PILOT: Unsolved Crimes

by Spring Summers – 24-SEP-04

 

When your name is Mars and you live in Neptune, you can expect to feel a little lost in space. High schooler Veronica Mars used to run with the In-Crowd, but it seems she’s no longer in their orbit.

 

The daughter of the sheriff, Veronica had rocketed to the top of trendy Neptune, California’s social circle due to her association with the prominent Kane family. But Veronica’s boyfriend, Duncan Kane, mysteriously dumps her, and her best friend Lily (Duncan’s sister) is mysteriously murdered. So Mars finds herself having to come back down a little closer to Earth – and so does her dad, who lost his job, his reputation, and his wife, due to everyone’s belief that he had bungled the Lily Kane murder investigation.

 

Veronica’s childhood ends very, very abruptly – it seems that within the span of a few months she experiences her best friend’s death, being dumped by her sweetheart, being suddenly abandoned by her mother, being raped (though she doesn’t remember the act) after being drugged at a party, having her story of the rape callously dismissed by the new sheriff, having to start working to help dad at his new detective agency, and moving from a nice home into what looks like a live-in motel with her dad.

 

It’s no wonder Veronica really gets into her new job as an investigator. The girl has a lot of unanswered questions needling her. Her life’s been totally turned upside down, and the only thing that has been half-way explained is Lily’s death: Her father suspected that Jake Kane, Lily’s father, had killed his own daughter. But Abel Koontz, a disgruntled former employee of Jake’s, has confessed. So it wasn’t Kane, it was Abel? That doesn’t sound right, somehow, does it? So even that one, partially closed wound reopens for Veronica, when she learns that her dad still believes that Jake murdered Lily, and that her missing mom may be somehow involved with Jake.

 

It all gets curiouser and curiouser, and I can only assume that subsequent episodes will bring more clarity to the whens and wheres and whys and hows.

 

Veronica certainly seems determined to find all the answers – we see in this Pilot episode that her experiences have hardened her, and left her cynical (“If there’s one thing I’ve learned in this business, it’s that the people you love let you down.”) She’s willing to use questionable means to meet her ends.

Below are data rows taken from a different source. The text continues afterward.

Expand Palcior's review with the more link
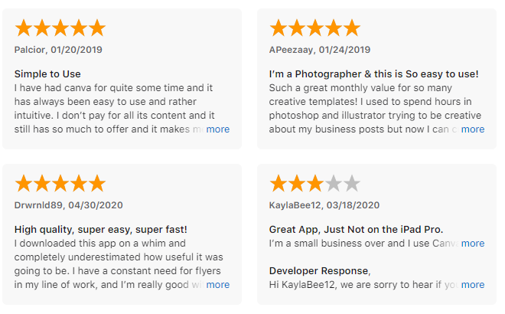This screenshot has height=314, width=505. [218, 129]
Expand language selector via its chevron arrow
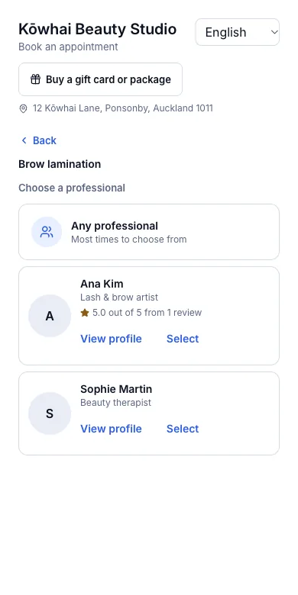Image resolution: width=298 pixels, height=595 pixels. coord(274,32)
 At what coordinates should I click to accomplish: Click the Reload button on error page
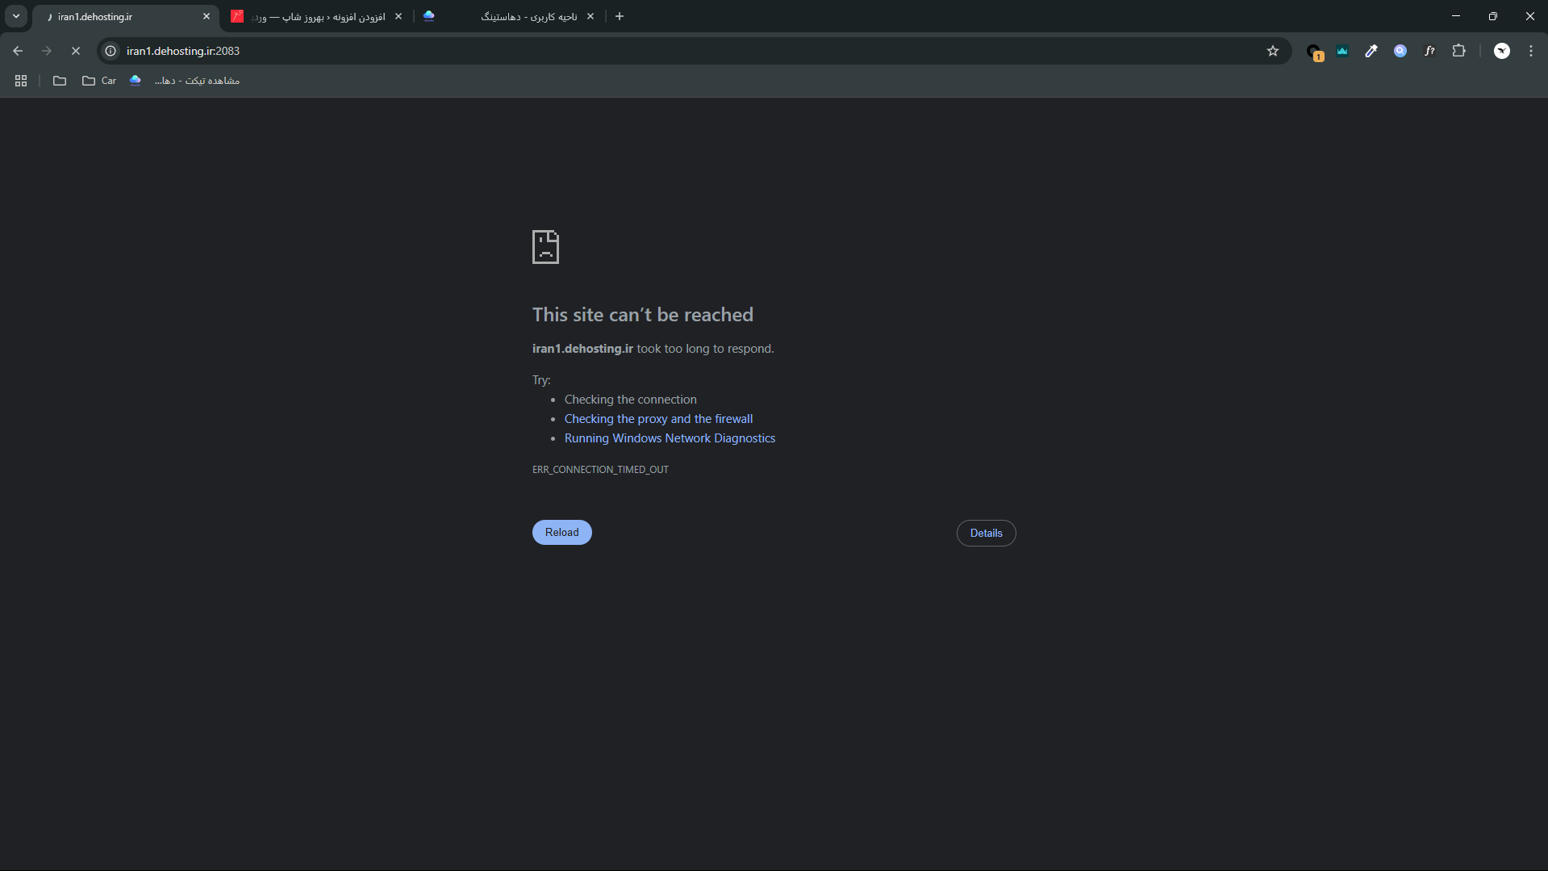point(561,533)
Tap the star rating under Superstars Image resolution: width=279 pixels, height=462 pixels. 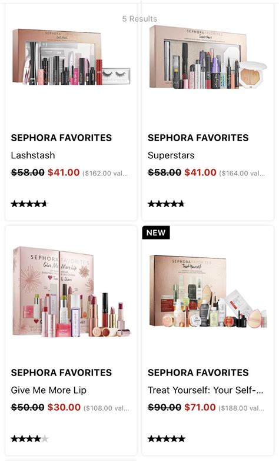[x=167, y=204]
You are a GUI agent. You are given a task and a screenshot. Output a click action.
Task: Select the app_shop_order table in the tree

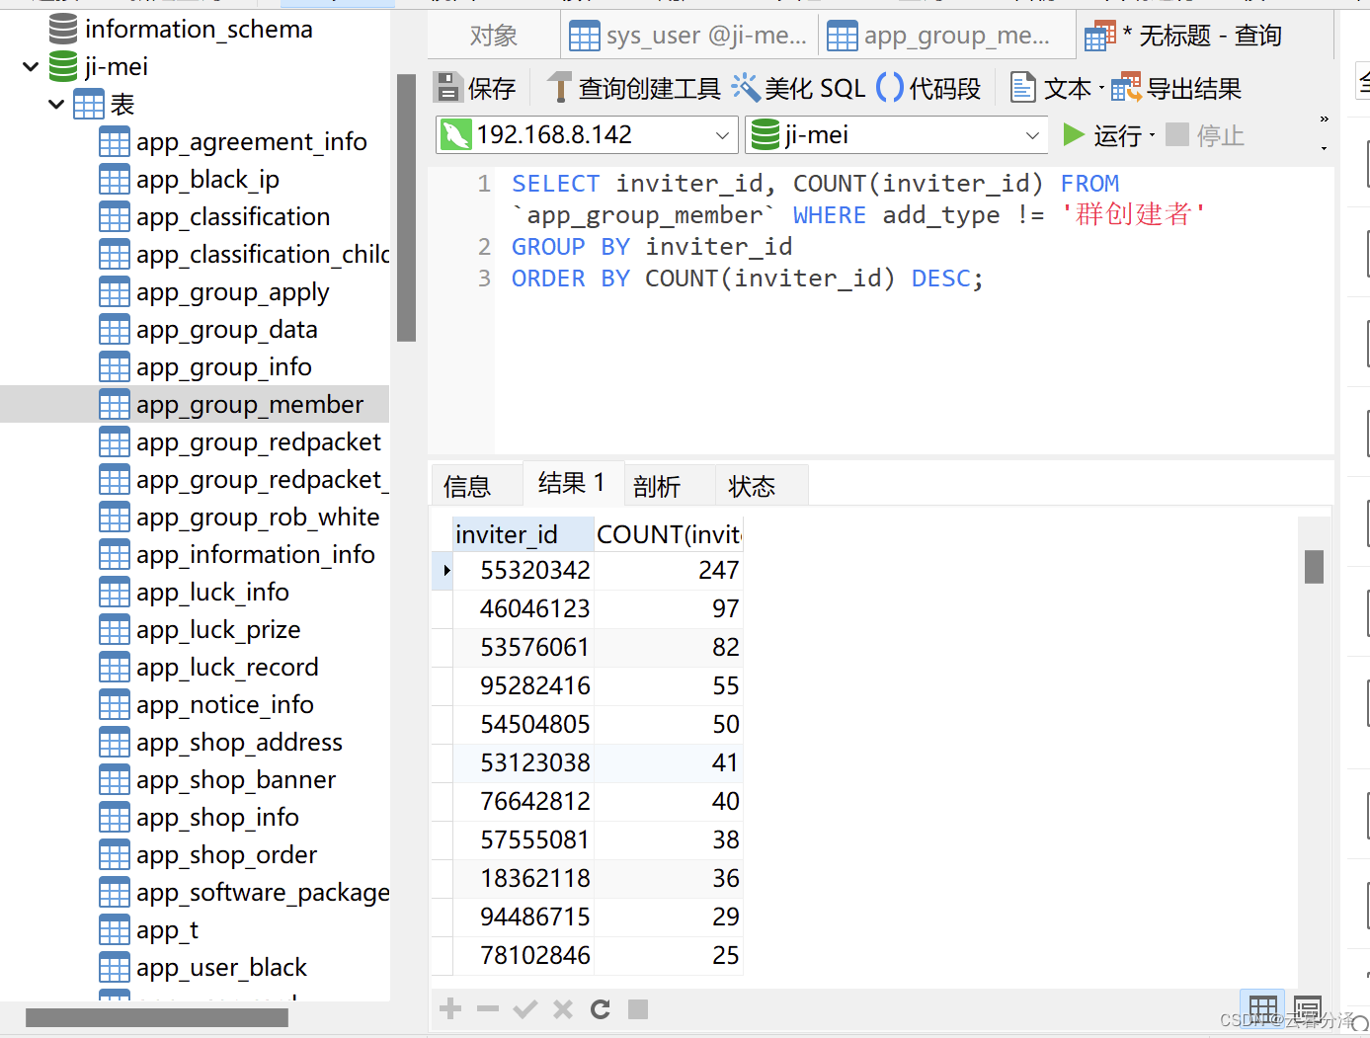(x=226, y=854)
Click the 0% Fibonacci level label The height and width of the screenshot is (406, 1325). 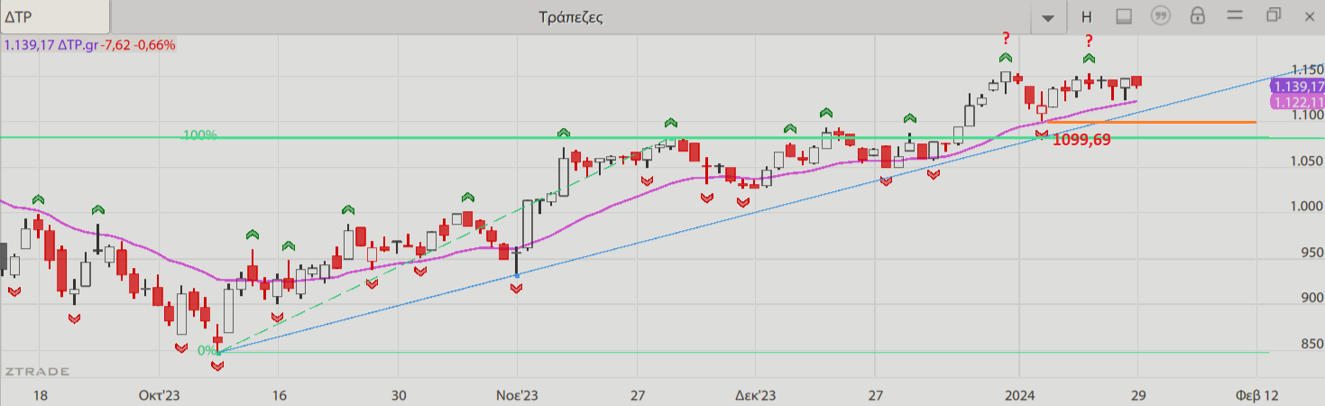coord(207,350)
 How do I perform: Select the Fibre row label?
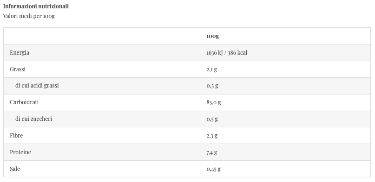(x=16, y=136)
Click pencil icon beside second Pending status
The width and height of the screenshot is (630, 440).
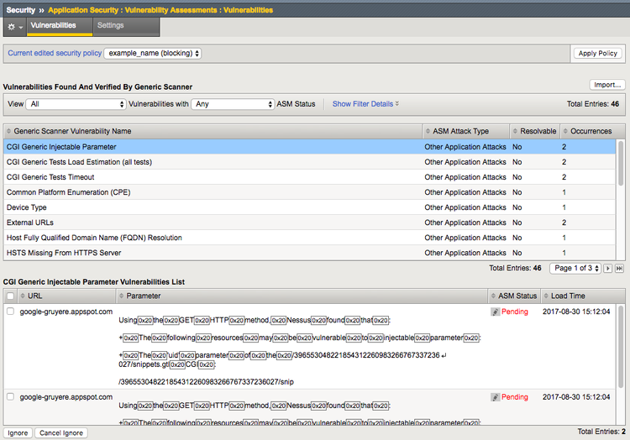(x=496, y=397)
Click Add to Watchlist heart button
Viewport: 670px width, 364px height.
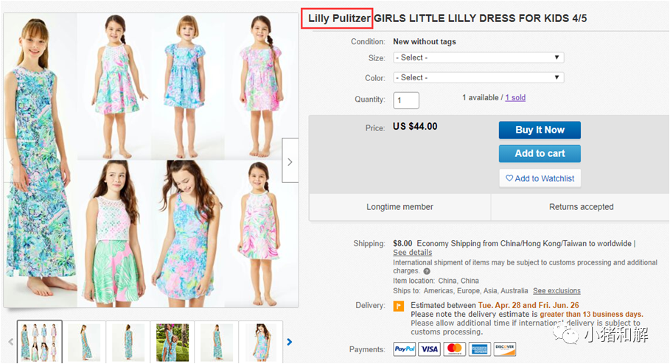pyautogui.click(x=540, y=178)

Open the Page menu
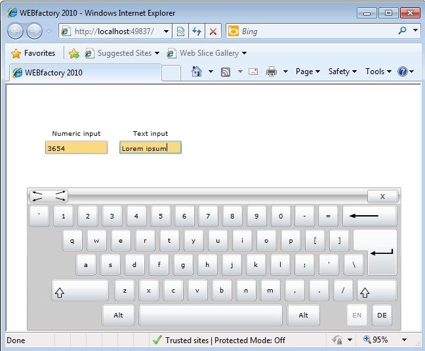[x=308, y=72]
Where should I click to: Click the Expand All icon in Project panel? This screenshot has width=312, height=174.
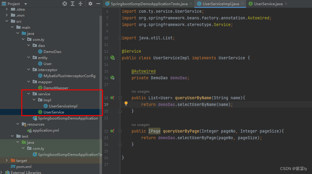click(73, 4)
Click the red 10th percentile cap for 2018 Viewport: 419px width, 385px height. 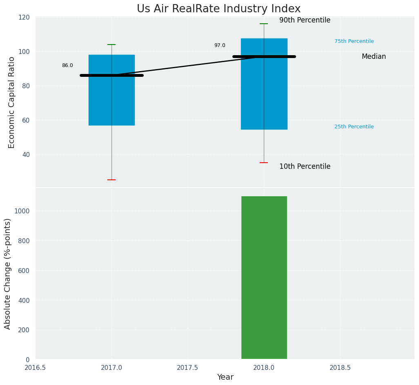[x=264, y=163]
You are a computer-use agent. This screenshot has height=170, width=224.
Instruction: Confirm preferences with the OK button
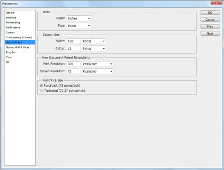(x=210, y=13)
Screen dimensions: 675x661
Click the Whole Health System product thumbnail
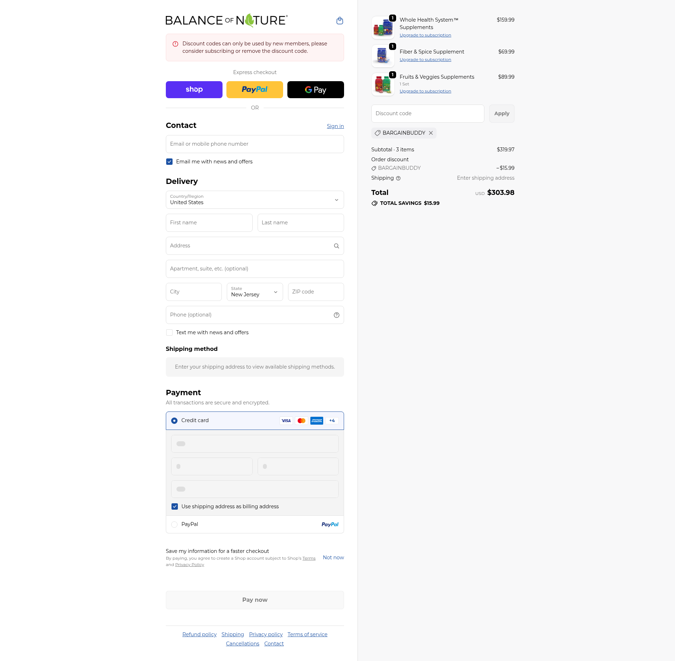pyautogui.click(x=383, y=27)
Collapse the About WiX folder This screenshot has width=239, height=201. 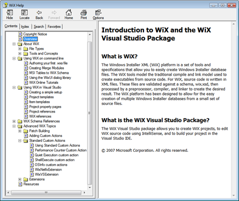(x=14, y=44)
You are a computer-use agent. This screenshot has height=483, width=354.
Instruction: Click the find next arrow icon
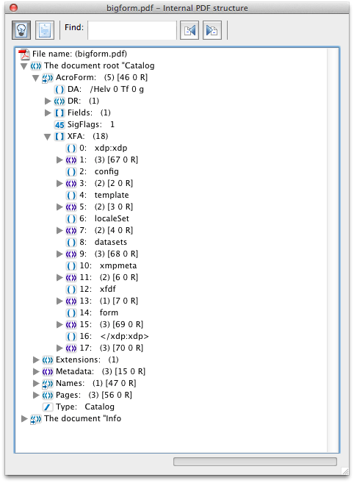(212, 30)
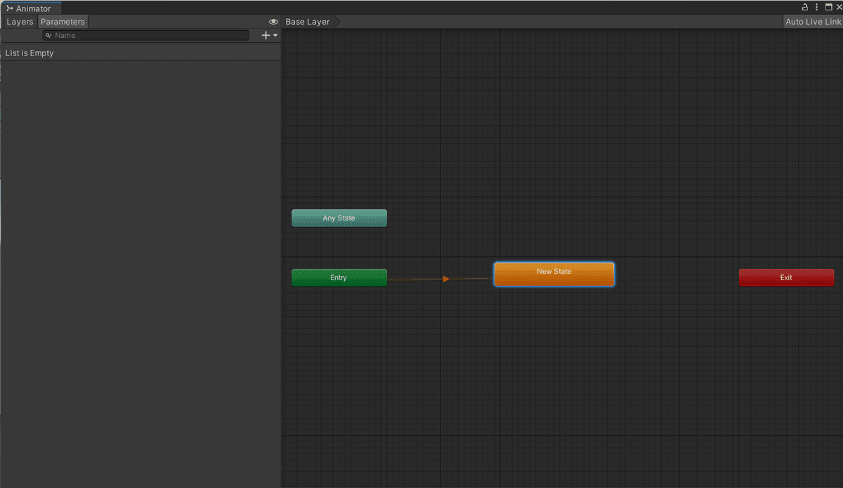
Task: Switch to the Layers tab
Action: 19,21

Rejected by the In-Crowd, she aligns herself first with an outcast named Wallace, a sweet but uncool kid who works at the local convenience store and is picked on by others. Then, by hook and crook, she helps Neptune High School’s most notorious gang of thugs (led by the unsavory Weevil) get out of serious trouble. So it’s Weevil and his pack, along with her dog Back-up, that apparently will be providing protection for the fearless Veronica.

 

Veronica has begun to view her harsh new world through a camera; she’s put a layer between herself and reality and become primarily an observer and a chronicler, rather than a hands-on participant. She likes taking pictures and she talks about streaming videos and she gets Wallace out of trouble by replacing a videotape. Unlike what happens in real life, recorded images can be replaced, manipulated, and controlled. Like Wallace with his remote control devices, Veronica now prefers to manage things from a distance. And she’s willing to lie and to manipulate others to force a foreseeable (rather than an unpredictable) end.

 

She’s hurting, she’s angry, and she’s determined not to be a victim again. (A classmate asks her the questions: “Who died and made you queen?” Who died? I think the answer is this: “Lily. A little bit of my father. And the person I used to be.”) There are many references to status and power in the episode, and I think power is what Veronica is all about at this stage in her life. She’s finding her power. And for right now, she’s come to the conclusion that it is better to be a user than to be used; better to be the queen than the subject. It’s better to become The Wizard, than to have to ask The Wizard for favors.

 

When she goes out to confront the world, she now does it with her back-up - always. Veronica shares her smart-ass, never-say-die characteristics with her arch-nemesis: Logan, the brokenhearted and angry former boyfriend of the murdered Lily. Veronica and Logan are a lot alike, and I have to wonder where we’re going with that.

 

Given what we see in this episode, it’s hard to blame either Veronica or Logan for trying to grab the controls however they can, or for developing a prickly outer shell, or for needing a little distance from painful realities. But Wallace suspects that Veronica, at least, has a marshmallow center. And given her brave rescue of Wallace from his tough tormentors, and her rescue of her mom’s music box from the trash, I do too.